Fuerte contrapunto en el Jury

En el cónclave del martes último, el Jury de Enjuiciamiento volvió a reunirse con la totalidad de sus miembros en el ámbito del Superior Tribunal. No se resolvió la cuestión de la Secretaria, aunque se profundizaron diferencias en torno al funcionamiento del organismo con posiciones encontradas que no llegaron a la votación.
El contrapunto entre los consejeros quedó plasmado en el voto disidente al considerar el recurso contra la destitución de una jueza, y podría tener incidencia determinante si el caso llegara a ventilarse en la Corte Suprema.

Semanas atrás, el Jury consideró la renuncia que con carácter indeclinable realizara la Secretaria de dicho cuerpo, Silvia Esperanza de Aquino, sobre cuya continuidad se han multiplicado voces en los últimos tiempos señalando la manifiesta incompatibilidad que deviene de ser a la vez Secretaria del mismísimo Superior Tribunal y del Consejo de la Magistratura.

El reglamento del Jury determina con claridad las incompatibilidades, más allá de la obviedad de la situación.

En la reunión precedente hubo también opiniones contrapuestas, entre las que estuvo el pedido de un par de miembros del Jury para que revea su renuncia. Con todo, el propio presidente del cuerpo, Guillermo Semhan se mostraría permeable a oxigenar el funcionamiento del Jury, en la misma línea que lo hicieron los abogados que, a través de la máxima autoridad en la Provincia, el doctor Álvaro Sánchez Guerrero como titular del Consejo Superior de Colegios de Abogados puso de manifiesto la grave anomalía.

El martes, la representante de la Cámara de Diputados, Nora Nazar habría insistido en la perentoria necesidad de dar un corte a esta situación. La Diputada nuevista expresó a la vez su objeción al hecho de que la reunión se lleve a cabo en el ámbito del Superior Tribunal. No es una muestra de independencia habría remarcado, sugiriendo que se analice la posibilidad, mientras se logra trasladarse a sede propia o alquilada, que las reuniones se lleven a cabo por caso en la Unne o en la Jefatura de Policía.

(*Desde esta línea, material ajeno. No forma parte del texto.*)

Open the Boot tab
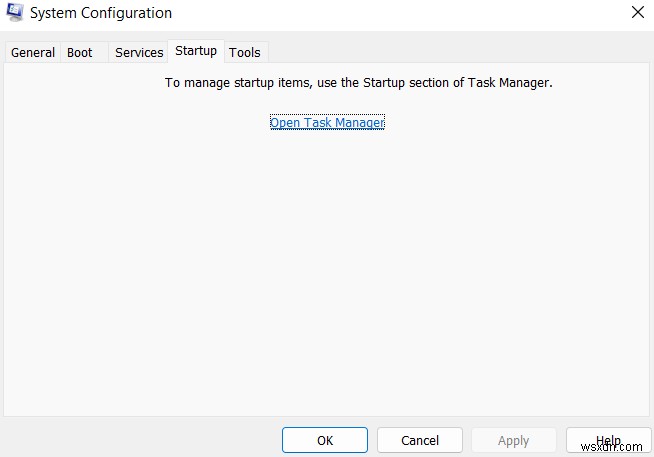click(x=80, y=52)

La legisladora nuevista fue más lejos. Al fundar su voto, en disidencia, favorable a la revisión del fallo del Jury, expresó que no era correcto, más allá de que la Jueza pueda o no ser culpable, que no se hayan brindado garantías propias del procedimiento. Si la denuncia fue promovida a instancias de los ministros del Superior, estos no pudieron haber intervenido primero en el Consejo de la Magistratura y luego en el Jury, puesto que se han convertidos en jueces y partes. "Más grave sería -remarcó- que el Superior en su actual composición intervenga en el eventual recurso que contra la destitución llegue a su resolución".

A la hora de votar la concesión del reclamo, el Jury lo hizo en forma dividida, rechazándose el recurso por 6 votos contra 1.

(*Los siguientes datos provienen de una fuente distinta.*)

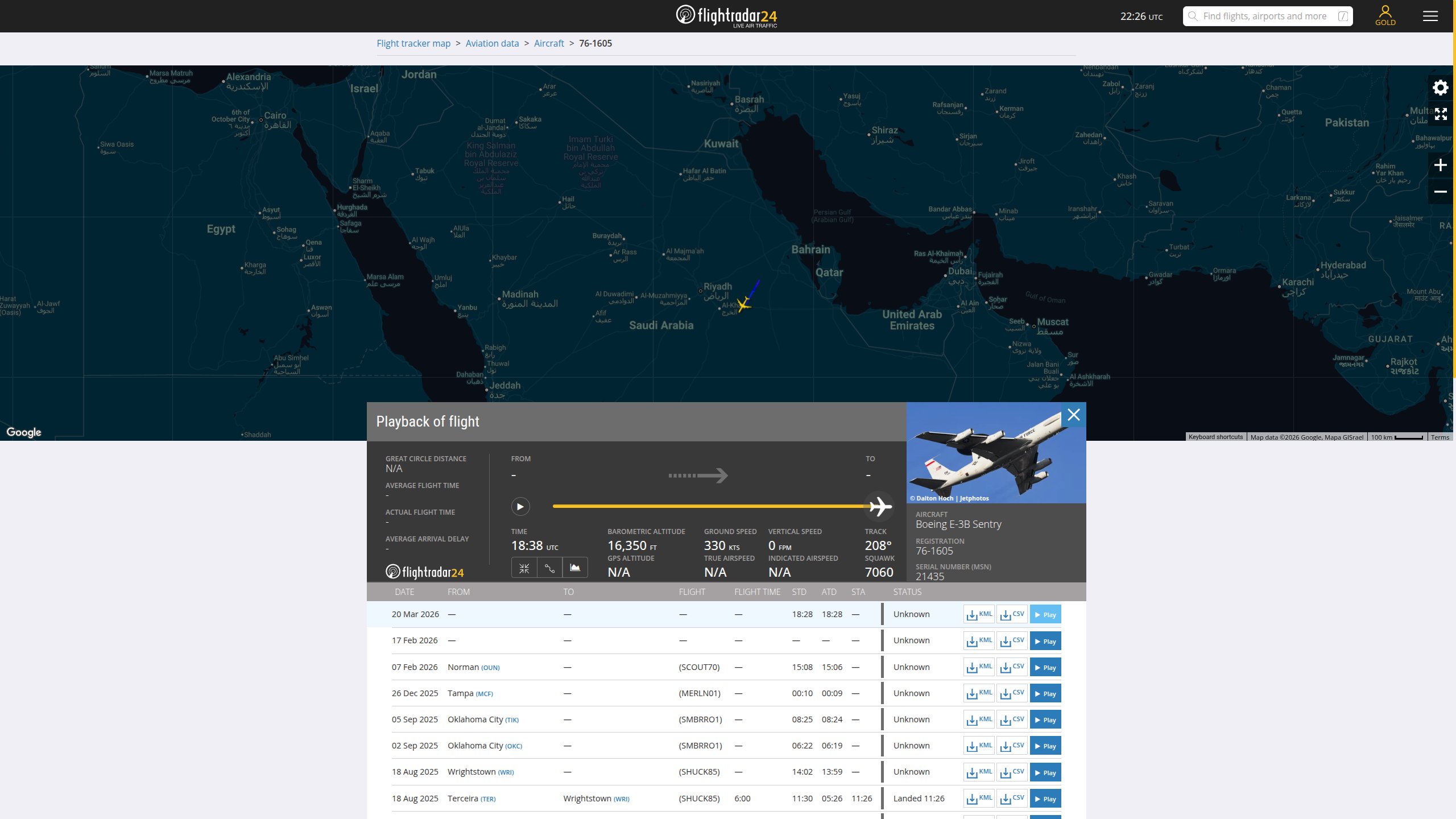
Task: Download CSV for 07 Feb 2026 flight
Action: click(1012, 667)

Más allá de esta circunstancia, el episodio sirvió para instalar en términos institucionales las opiniones contrapuestas que existen respecto al funcionamiento del Jury que, como el Consejo de la Magistratura, languidecen cinco años después de su creación por imperio de la reforma de 2007.

En el ámbito del Consejo se plantea, también, la situación de la Secretaria, aunque ahí la cuestión se muestra más compleja. Desde hace meses no hay representante suplente del Superior Tribunal. Su cobertura está bloqueada desde la misma Presidencia del cuerpo, que se opone a que se le designe un suplente.

Hasta ahora ni el resto de sus pares en el Tribunal, ni el resto de los integrantes del Consejo han podido revertir esta anomalía institucional que provocó, por caso, que la sesión del 25 de junio último no se lleve a cabo por ausencia de Carlos Rubín, quien se tomó una repentina licencia sin comunicar a sus pares.